What you have to do —
Translate this sentence from the passage on Dahmane's photomontages into Spanish: "The long hours spent on the bodies and decors allow him to confront more his second passion, that of composition."
======== Exercise passage ========
DAHMANE, PHOTOMONTAGES, 2003-2016.
Claude Lemand.
During 2015-2016, the Galerie Claude Lemand opened its doors to the world of contemporary photography for the first time and committed to promoting four Parisian artists, including the French photographer DAHMANE, born in 1959, who fuses a great creativity with a vast pictorial culture and who produced from 2001 onwards some striking photomontages from his own photographs.
Jean-Louis Poitevin.
The digital technology of the 21st century opened a new door for Dahmane and enabled him to play with other images whilst at the same time, attributing a new force to his rash love for perfection of detail. The long hours spent on the bodies and decors allow him to confront more his second passion, that of composition. Each of his photographs are truly and absolutely composed. What does this mean ? That the game he plays at, the provocation of love he produces, the shock between longing and desiring that he provokes, are all subject to his absolute taste for a strict balance, the same that has obsessed painters for centuries. For him, taking photographs is therefore being loyal the great classical culture that his parents had exposed him to and that he venerates.
======== Supplied entries ========
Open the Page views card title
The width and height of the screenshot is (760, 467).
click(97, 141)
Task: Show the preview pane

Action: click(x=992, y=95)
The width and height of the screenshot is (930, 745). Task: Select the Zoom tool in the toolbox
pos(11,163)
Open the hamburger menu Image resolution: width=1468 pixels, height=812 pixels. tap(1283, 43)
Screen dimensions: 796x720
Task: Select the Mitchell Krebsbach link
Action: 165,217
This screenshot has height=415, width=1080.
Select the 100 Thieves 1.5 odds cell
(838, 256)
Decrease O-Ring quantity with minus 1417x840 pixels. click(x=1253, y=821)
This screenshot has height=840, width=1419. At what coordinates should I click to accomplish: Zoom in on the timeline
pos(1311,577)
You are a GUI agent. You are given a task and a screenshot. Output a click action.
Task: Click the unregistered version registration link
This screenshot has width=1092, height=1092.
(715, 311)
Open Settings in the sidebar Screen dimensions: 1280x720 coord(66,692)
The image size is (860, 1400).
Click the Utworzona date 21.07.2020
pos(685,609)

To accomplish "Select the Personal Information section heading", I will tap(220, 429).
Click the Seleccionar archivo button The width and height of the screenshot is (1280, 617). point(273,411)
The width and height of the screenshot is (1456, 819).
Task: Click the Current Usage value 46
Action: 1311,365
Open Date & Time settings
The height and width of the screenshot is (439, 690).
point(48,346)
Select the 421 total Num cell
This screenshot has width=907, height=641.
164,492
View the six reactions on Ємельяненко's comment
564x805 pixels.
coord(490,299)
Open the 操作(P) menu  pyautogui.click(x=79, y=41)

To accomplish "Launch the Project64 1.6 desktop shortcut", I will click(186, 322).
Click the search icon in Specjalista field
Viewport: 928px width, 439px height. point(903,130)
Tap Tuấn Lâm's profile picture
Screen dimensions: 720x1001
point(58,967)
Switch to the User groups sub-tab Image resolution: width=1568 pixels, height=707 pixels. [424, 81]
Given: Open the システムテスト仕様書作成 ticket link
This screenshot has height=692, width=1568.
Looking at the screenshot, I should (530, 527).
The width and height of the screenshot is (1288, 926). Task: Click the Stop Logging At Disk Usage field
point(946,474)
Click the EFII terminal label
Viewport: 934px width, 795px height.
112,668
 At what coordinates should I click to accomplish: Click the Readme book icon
========
Task answer —
Las largas horas dedicadas a los cuerpos y a los decorados le permiten enfrentarse más a su segunda pasión, la de la composición.